Good evening.

In recent weeks, the corridors and offices of the Federal Parliament have been the site of some emotion-charged speeches about the potential benefits of embryonic stem cell research on eradicating various forms of disability and disease.

At the highest political level and in senior scientific circles, we have been told first hand stories of the tragic situation faced by people with disabilities.

Leading politicians blinked away tears in Parliament.

We've seen TV images of other politicians visiting people with spinal cord injuries.

And there were scientists making amazing, enticing promises for cure just so long as we could legalise embryonic stem cell research to help these unfortunates.

But, in all my years of involvement in advocacy, in disability services and on government disability advisory groups I have never encountered this emotional concern on the part of most of these people about the day-to-day needs of those of us with disabilities.

At times, I must say, quite the contrary. Meanwhile, many disability problems remain unresolved.

Even in our wealthy society, disability advocacy is still extremely necessary.

People with disabilities still face isolation from mainstream education, employment and community life.

But I found it offensive to see disability being used as a lobbying tool for the biotech industry.

What's going on with all the tears and pleading?

Clearly, politicians are not intending to suddenly make a big effort on outstanding issues facing people living with disabilities now.

No, some ride the public fear of human fragility and disability as a means to their far more lowly profiled agenda—that of potential profits. Profits from the ethically controversial and potential $70 Billion embryonic stem cell research industry. After all, the public is less likely to merely support private profits. But it will support a cure for the secret horror of their dreams: disability and mental and physical decline.

The amount of public money being poured into some of this research is huge.

When we now weigh the scales with these vast financial interests on one side and the real interests of Australians with disability on the other we hear a heavy thump. This is not the sound of altruism.

And it is costing people with disabilities.

We had arrived, I thought, at some understanding that disability is not just created through impairment. Our collective social values and attitudes create much of the disability experience. And changing them does not involve ethically contentious action.

Now, the embryonic stem cell lobby is shamelessly sacrificing these hard-won gains for profit, reminiscent of tear-jerk fundraising by charities of old. We're back to `disability as tragedy', a condition to be pitied and cured. [This attitude stymies the acceptance of people with disability as valued community members and hinders a healthier accommodation of disability in our own minds.]

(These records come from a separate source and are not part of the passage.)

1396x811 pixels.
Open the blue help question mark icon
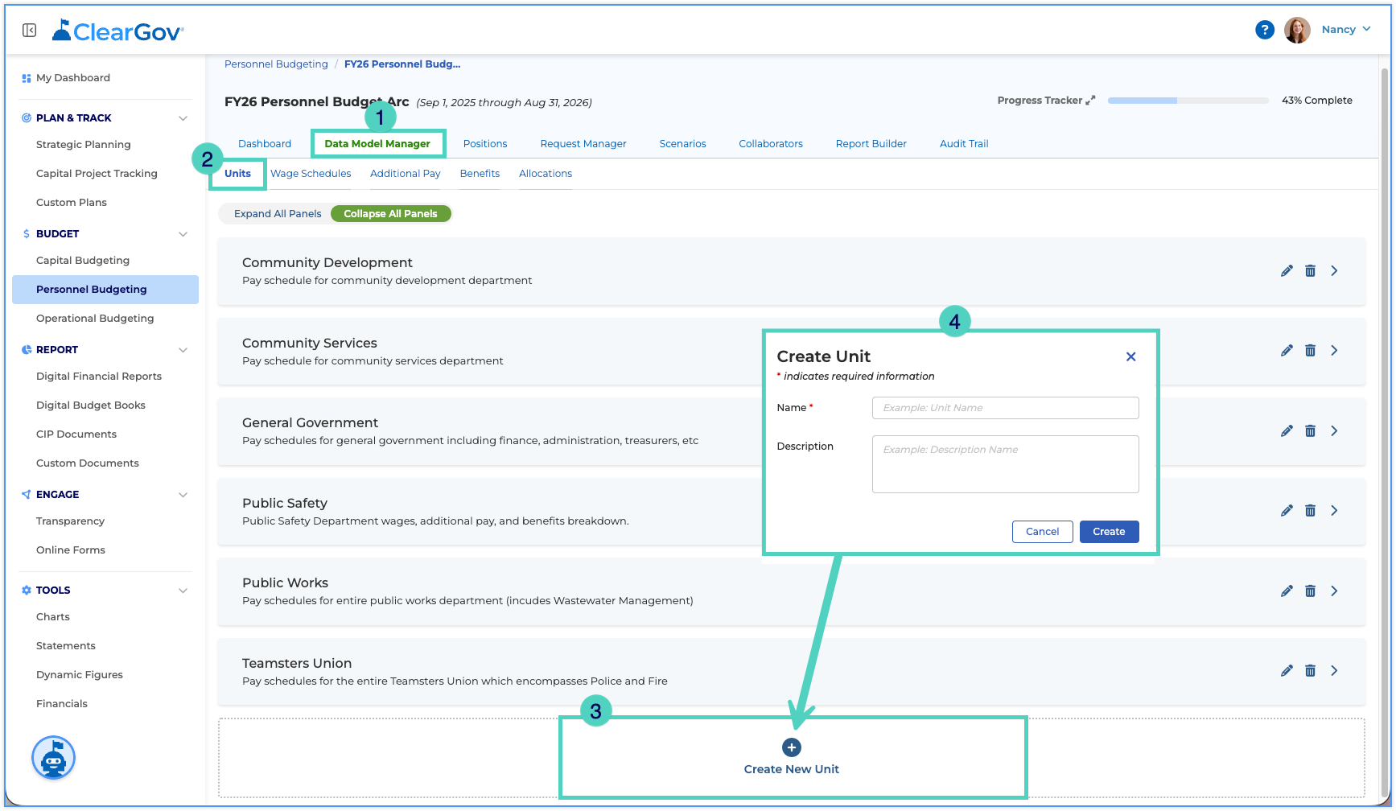[x=1264, y=30]
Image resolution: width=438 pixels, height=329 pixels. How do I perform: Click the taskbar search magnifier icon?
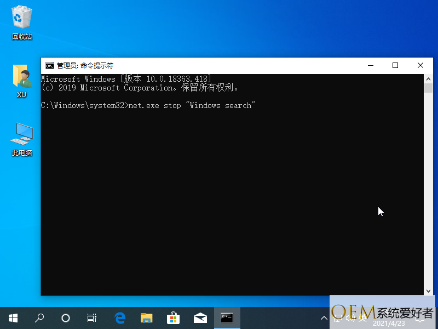39,317
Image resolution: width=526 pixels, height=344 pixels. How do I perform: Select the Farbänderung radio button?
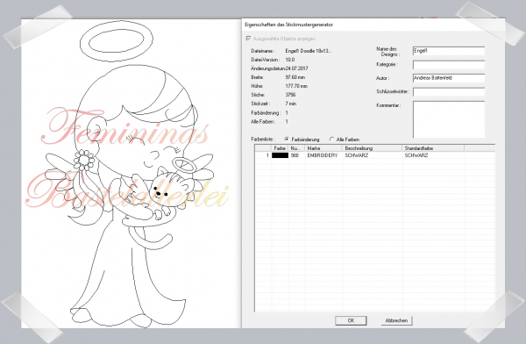[287, 139]
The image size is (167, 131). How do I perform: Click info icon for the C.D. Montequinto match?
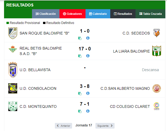click(88, 111)
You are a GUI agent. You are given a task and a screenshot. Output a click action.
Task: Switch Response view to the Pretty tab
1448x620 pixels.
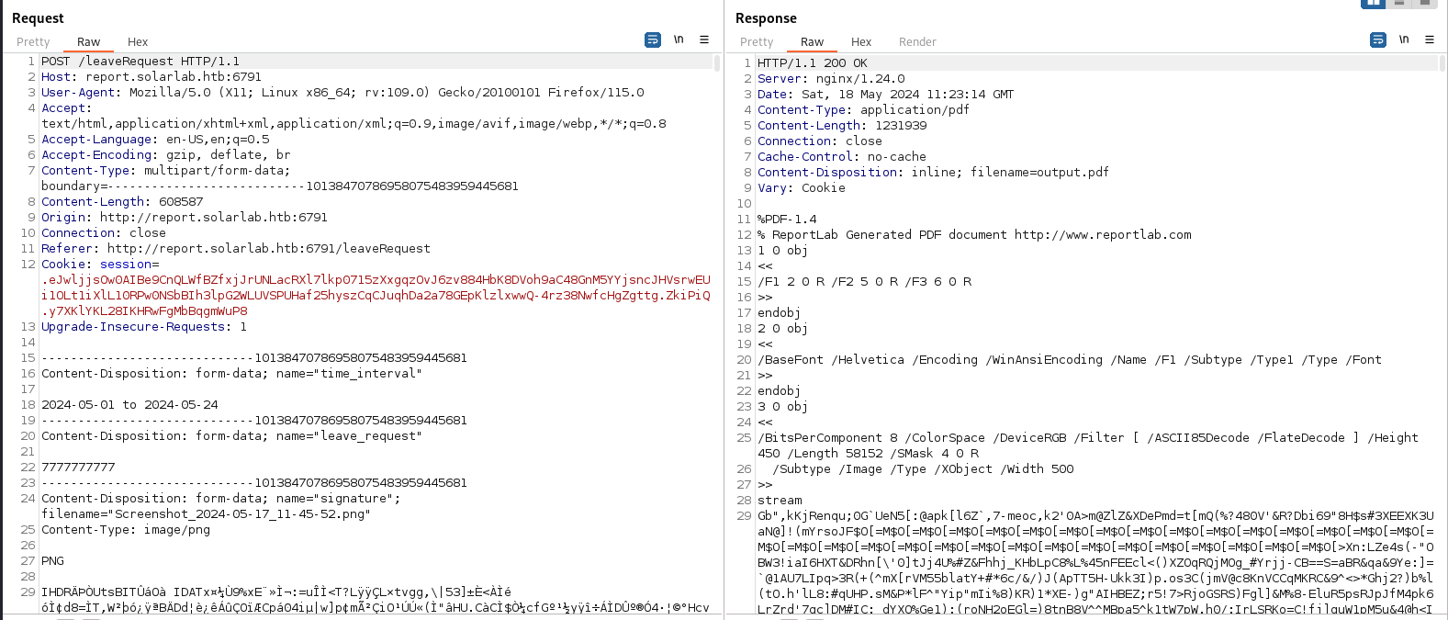coord(757,41)

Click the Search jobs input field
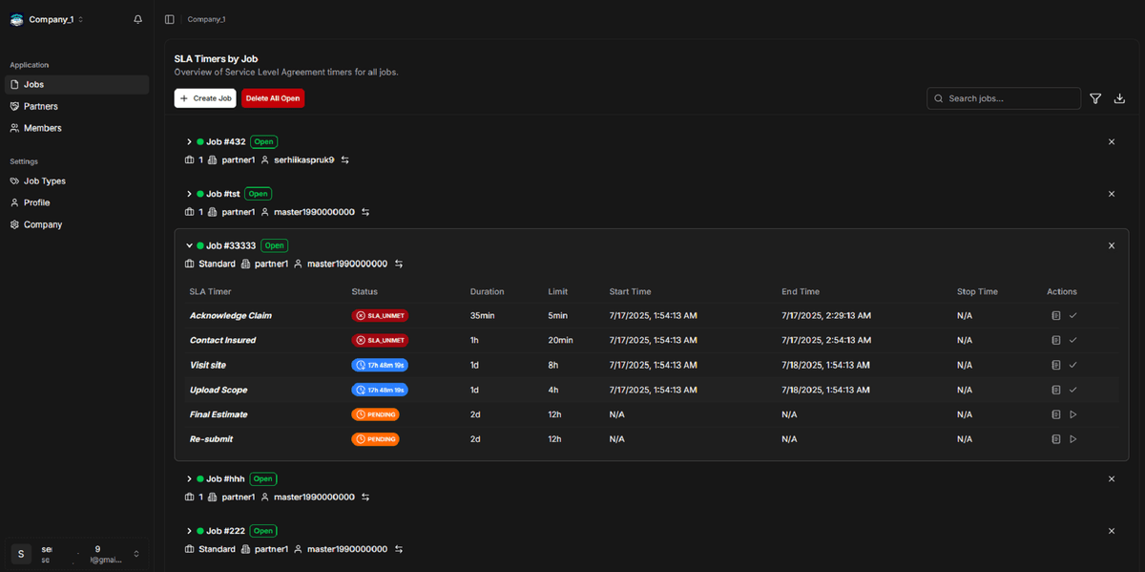point(1002,98)
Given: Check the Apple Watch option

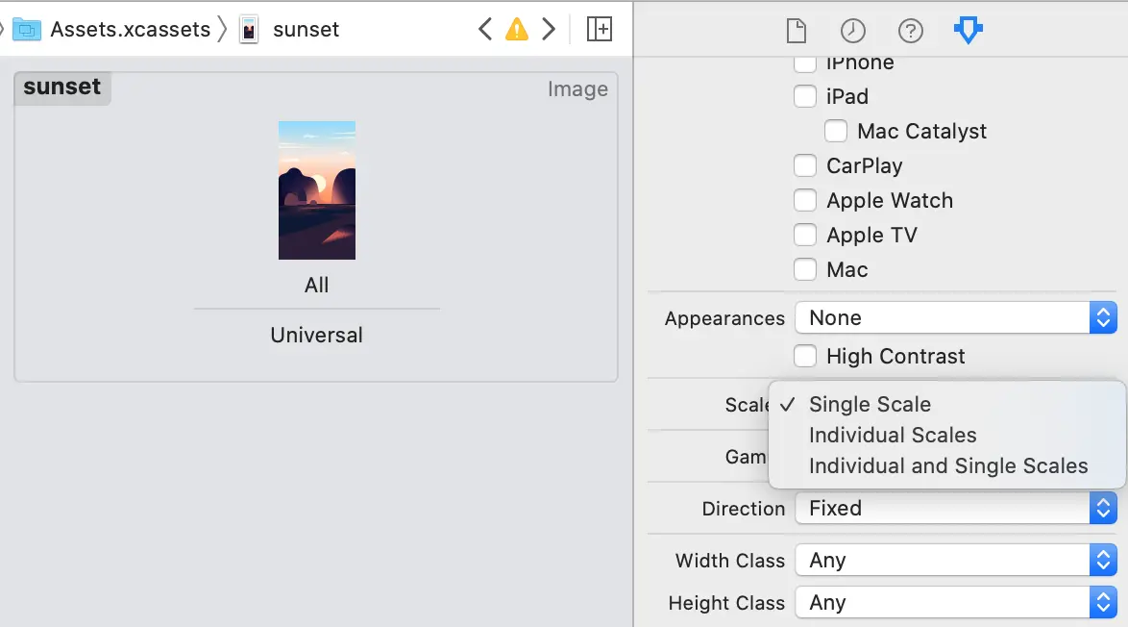Looking at the screenshot, I should 805,200.
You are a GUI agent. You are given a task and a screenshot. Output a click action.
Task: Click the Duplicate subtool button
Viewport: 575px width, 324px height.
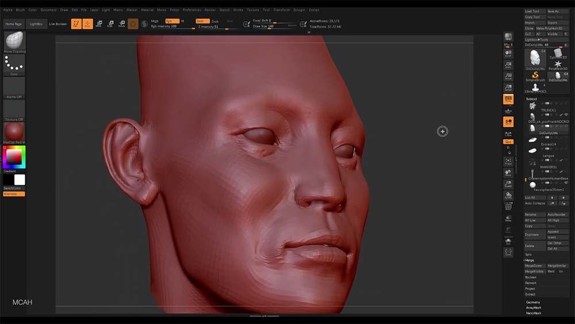[535, 234]
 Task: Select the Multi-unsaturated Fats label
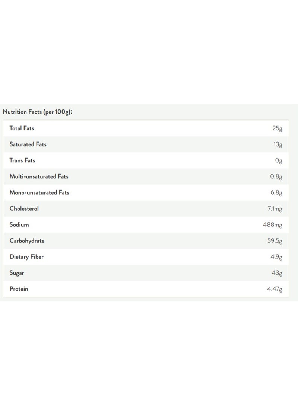[x=39, y=176]
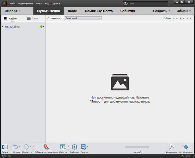Start slideshow with the Слайд-шоу icon
The image size is (195, 158).
74,147
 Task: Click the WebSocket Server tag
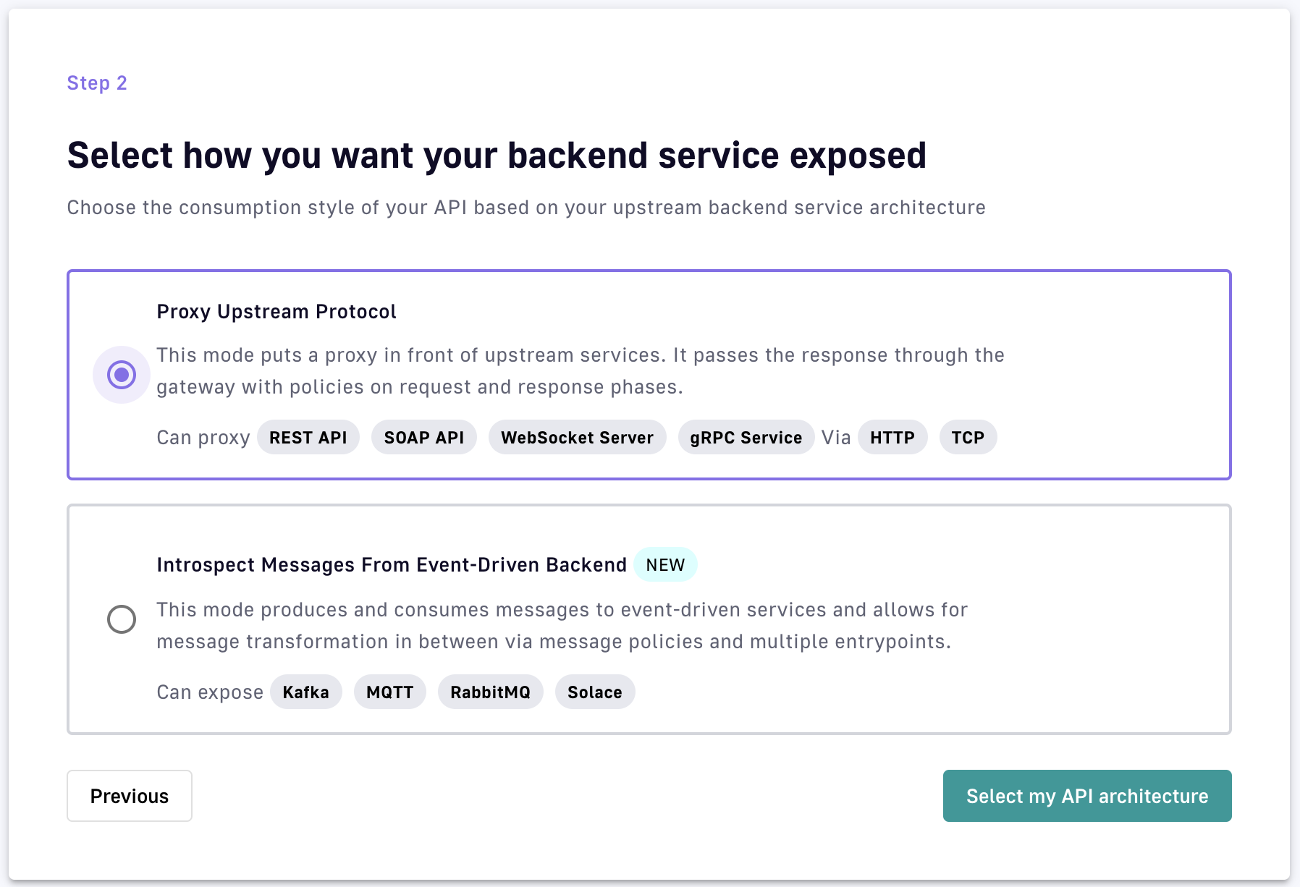coord(577,438)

As a person who has lived with quadriplegia for almost 25 years, I have a mandate to protest.

In this debate, the public, people with disabilities included of course, should beware of politicians and scientists bearing gifts.

The embryonic stem cell lobby's ethically questionable treatment of this debate alone puts its ends in a dubious light. It makes for a shaky platform for the respectful treatment of either embryos or people with disabilities. [Disability being part of the human condition, all of us should be concerned about that.]